[Data shown]
• • • •

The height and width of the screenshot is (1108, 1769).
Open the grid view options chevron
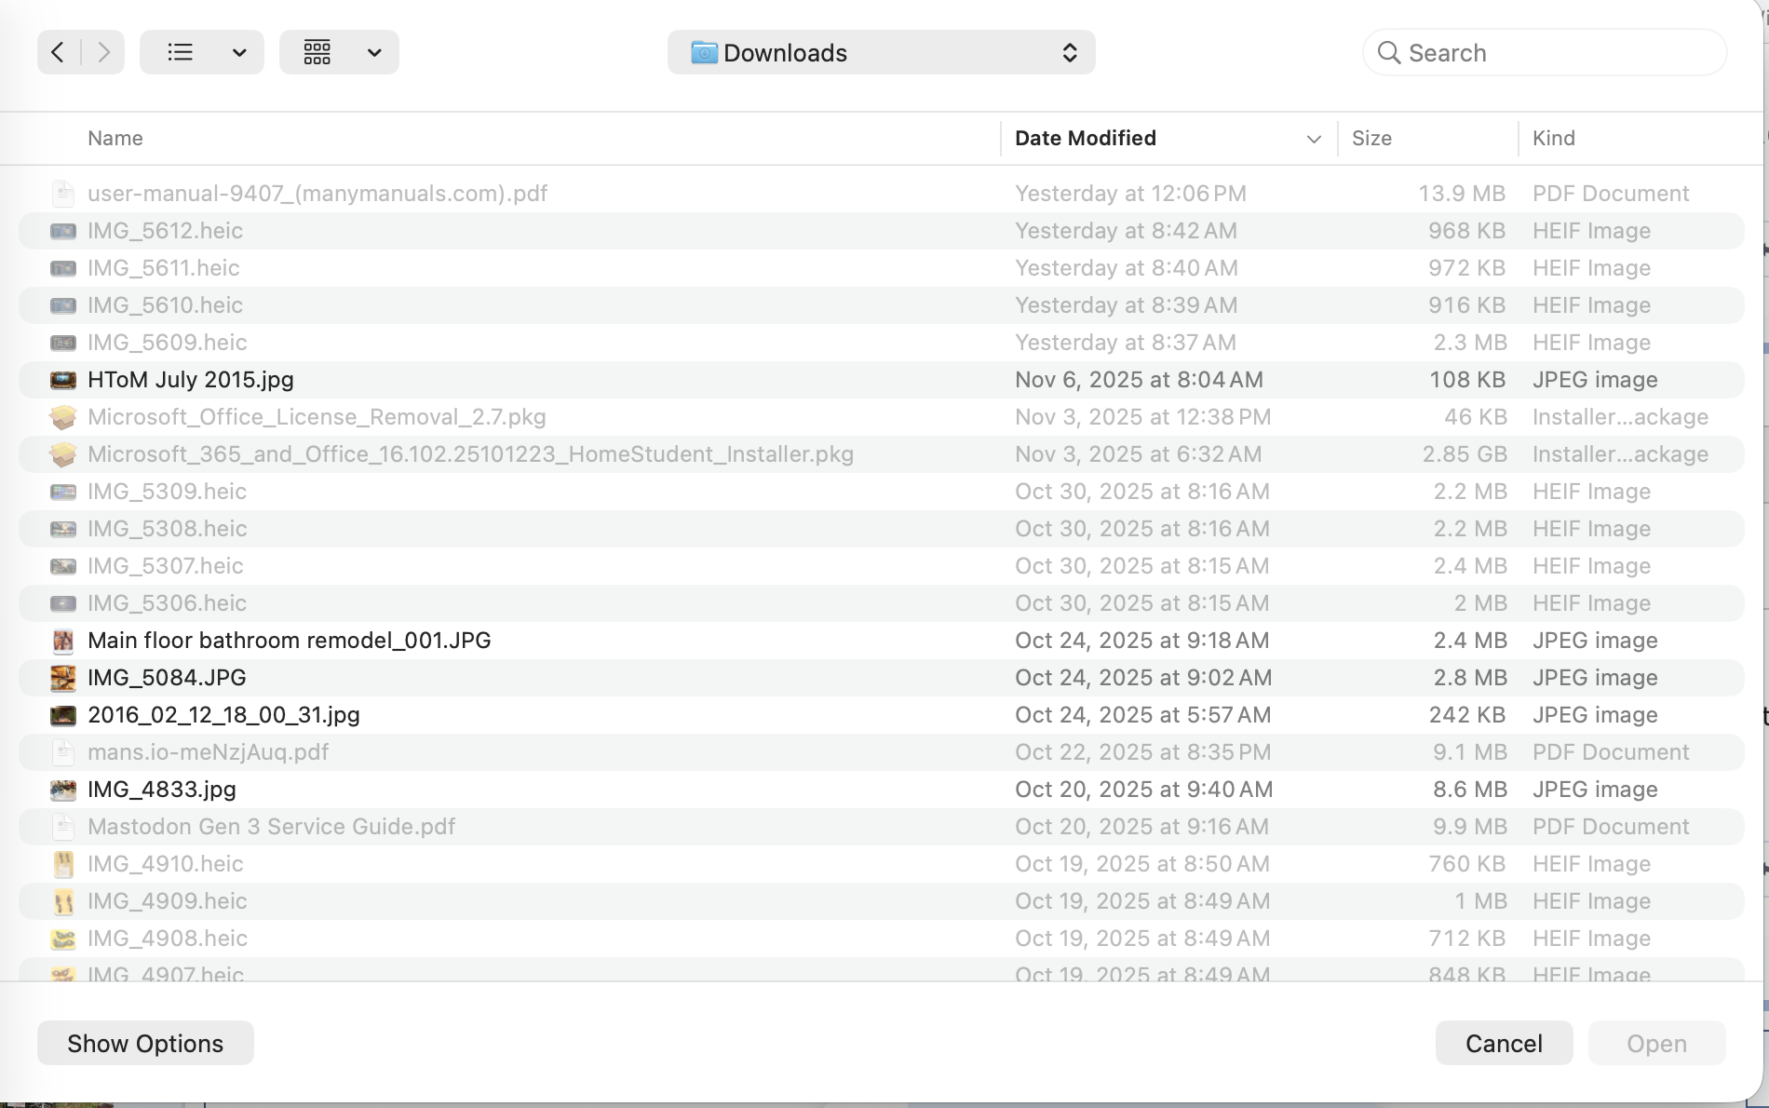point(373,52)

• • • •

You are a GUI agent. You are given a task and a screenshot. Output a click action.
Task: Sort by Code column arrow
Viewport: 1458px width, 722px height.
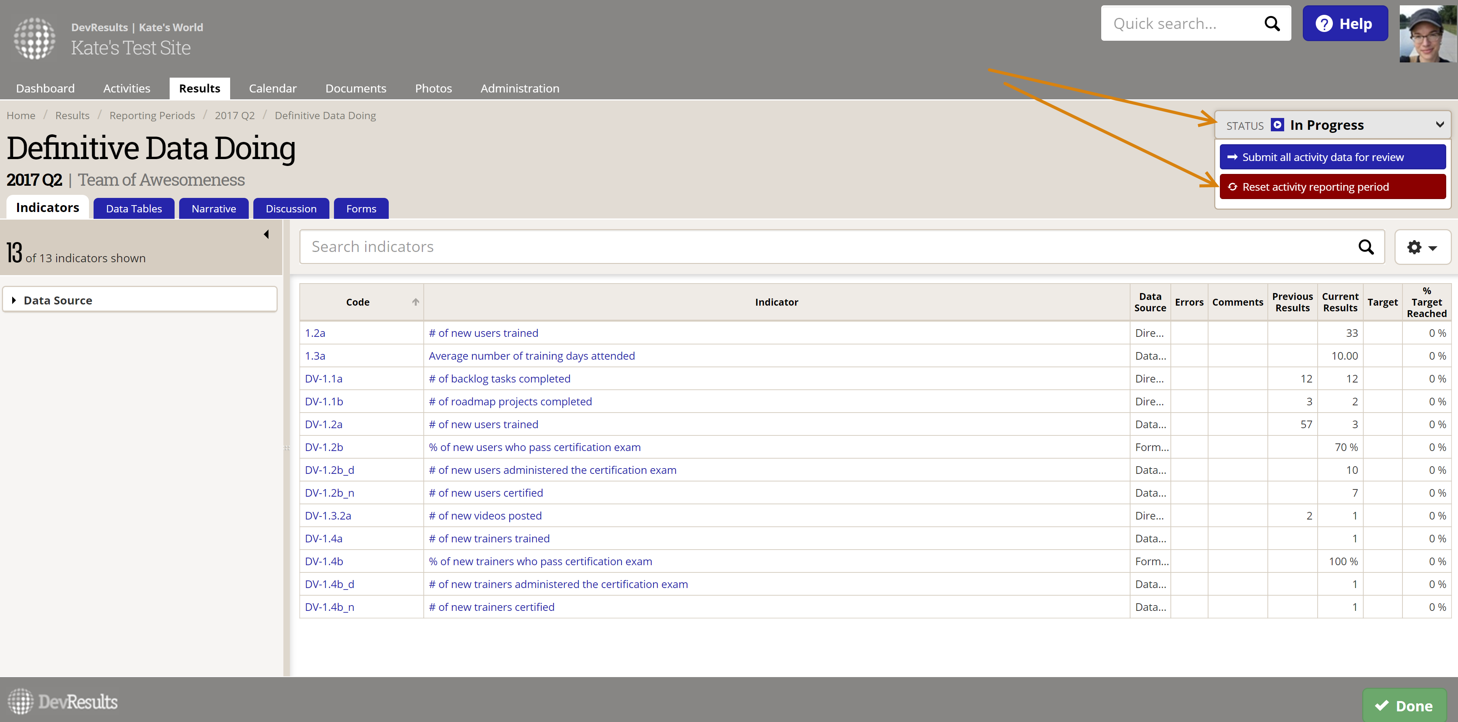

• • • •

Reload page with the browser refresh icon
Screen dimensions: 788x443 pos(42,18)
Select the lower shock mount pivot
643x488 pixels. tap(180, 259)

• • • •

[Assignment]
In the listing above, find the line with "You are a GUI" and the line with "Viewport: 1458px width, 722px height.", then reproduce both and every line between them exactly.

[Solution for this task]
You are a GUI agent. You are given a task and a screenshot. Output a click action.
Task: Sort by Code column arrow
Viewport: 1458px width, 722px height.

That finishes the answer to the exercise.